Oprócz typowych spraw inżynierskich wraz kolegą musieliśmy przygotować całą maszynę do pracy (uziemienia, oczujnikowanie, sprawdzenie bieżącej instalacji, przykręcenie siatki bezpieczeństwa). Naprawdę sporo pracy było przy tym. Dodatkowo klient zażyczył sobie zamontowanie jego bariery bezpieczeństwa. Po krótkim wywiadzie z firmą SICK odkryłem, że dana bariera nie spełnia norm bezpieczeństwa i zaczęła się walka z klientem o to, że nie mogę założyć tego sprzętu i nie będzie on w pełni bezpieczny. Po kilku dniach klient zgodził się zakupić nową barierę z pełną certyfikacją do danego procesu.

Kiedy myślałem, że poradziłem sobie z problemem okazało się, że dostarczony przekaźnik bezpieczeństwa nie obsługuje kurtyn bezpieczeństwa. Tutaj niestety też nie obyło się bez walk, osoba która go dostarczała nie chciała przyznać mi racji i wymienić przekaźnika na nowy. Dopiero po wywiadzie z firmą PILZ, która przyznała mi rację, podjęto decyzję o wymianie modułu bezpieczeństwa na nowy.

Czym jest i jak działa sterownik bezpieczeństwa? • iAutomatyka.pl

Całość prac zajęła mi ponad miesiąc w upałach, brudzie i nieprzespanych nocach, zakończyliśmy ze znajomym wszelkie pracę i mogliśmy oddać maszynę do użytku. W końcu zrobiliśmy upragniony odbiór. Pomimo tego, że klientowi się spieszyło i nie podobało się to, że tak długo to wszystko trwało, wyraził na koniec zlecenia zadowolenie z wykonania całych prac. Maszyna pracuje do tej pory tak jak powinna, a przede wszystkim jest bezpieczna.

Na samym zleceniu nie zarobiliśmy ze znajomym zbyt wiele, biorąc pod uwagę ilość wykonanej pracy, ale tyle doświadczenia ile zdobyłem w trakcie tego zlecenia, jest warte też ciężkiej pracy którą wspólnie z kolegą włożyliśmy. Ciężka praca się opłaca ponieważ to tylko ona pozwala zdobyć niezbędne doświadczenie. Nie zrezygnowałem na żadnym etapie z tego, co chciałem zrealizować i to zagwarantowało w pełni działający magazyn blach.

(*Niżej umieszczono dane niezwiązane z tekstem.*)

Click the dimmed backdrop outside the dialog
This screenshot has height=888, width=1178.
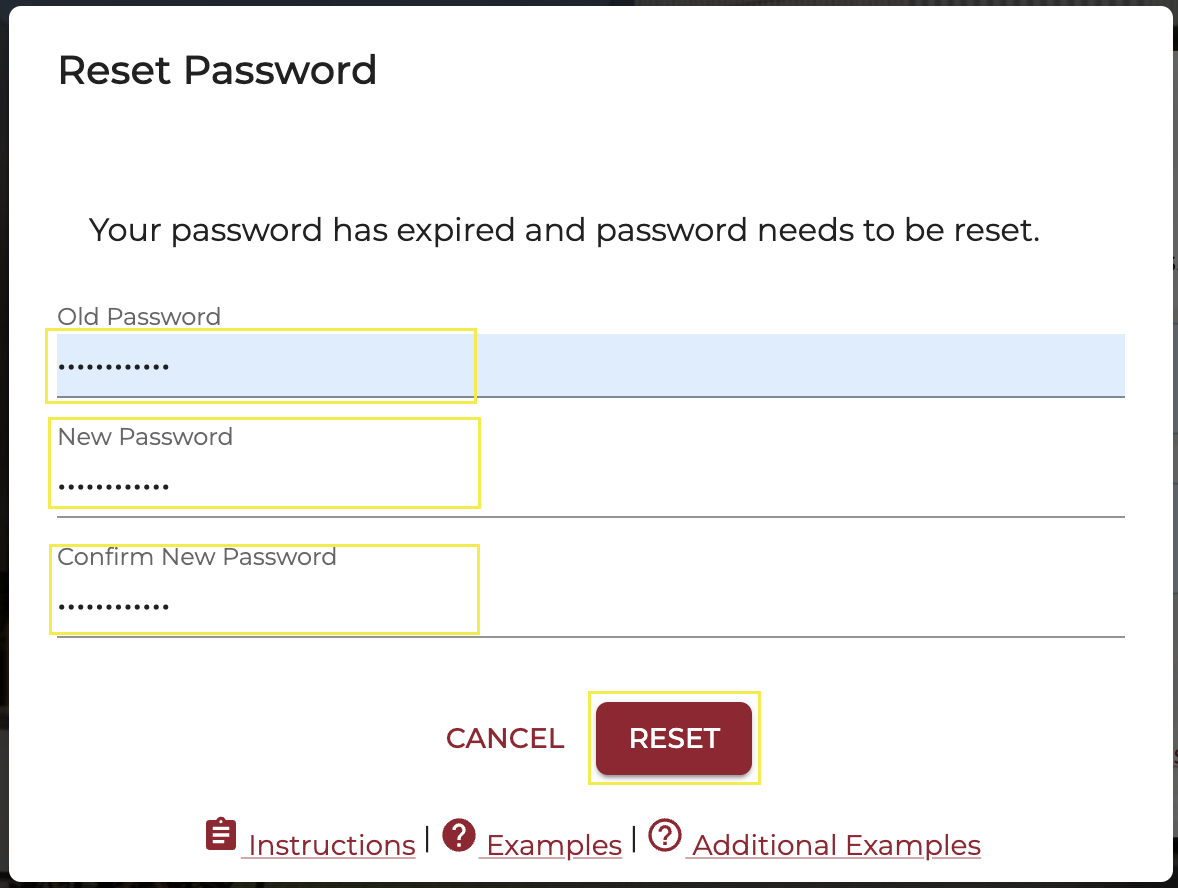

Gratulacje Mateusz! Napisz do nas na kontakt@iautomatyka.pl po swój smartfon, niech do będzie bonus do tego zlecenia skoro „nie zarobiliście zbyt wiele” 🙂

 


 

7 historii wyróżnionych

 

Adrian – Integrator z 3 letnim doświadczeniem:

Historia zaczęła się w momencie gdy znajomy zwrócił się do nas z prośbą o zmodernizowanie sterowania jachtu dla zagranicznego inwestora. Problem był dosyć błahy ponieważ dotyczył głównie „dyskomfortu gości” pokładowych. Na łajbie znajdowały się 2 generatory prądotwórcze, które nie były ze sobą zsynchronizowane tj każdy z nich działał na wydzieloną ilość odbiorników. Jeden generator mógł dostarczać zasilanie do całej łodzi ale w momencie kiedy nie wystarczał trzeba było dołączać kombinować z dzieleniem sieci itd.

Operacje łączeniowe polegały na tym, że główny inżynier schodził do engine roomu by tam działać na guzikach. Były też sytuacje kiedy w środku nocy trzeba było odpalić generator diesla aby załączyć oświetlenie, klimatyzację, ciepłą wodę itd. co było dość niefajne jak na jacht tej klasy – goście premium lubią mieć w nocy ciszę 🙂

Wymyśliliśmy zatem sposób aby te generatory połączyć po stronie napięcia stałego. W tym celu użyliśmy rozwiązania Vacona – parę falowników, prostowników, filtrów i transformator. Cały układ potrzebowaliśmy wpiąć do istniejącego systemu sterowania jachtem, który wyglądał następująco: 3 sterowniki WAGO: ethernet + 2x pfc200 każdy z nich był odpowiedzialny za sterowanie swoją częścią. Engine room – sterowanie generatorami, system balastowy, klimatyzacja, Salon – pompa hydrauliczna i Mesa – urządzenia nawigacyjne. Sterowniki wymieniały dane za pomocą network variables z codesysa 2.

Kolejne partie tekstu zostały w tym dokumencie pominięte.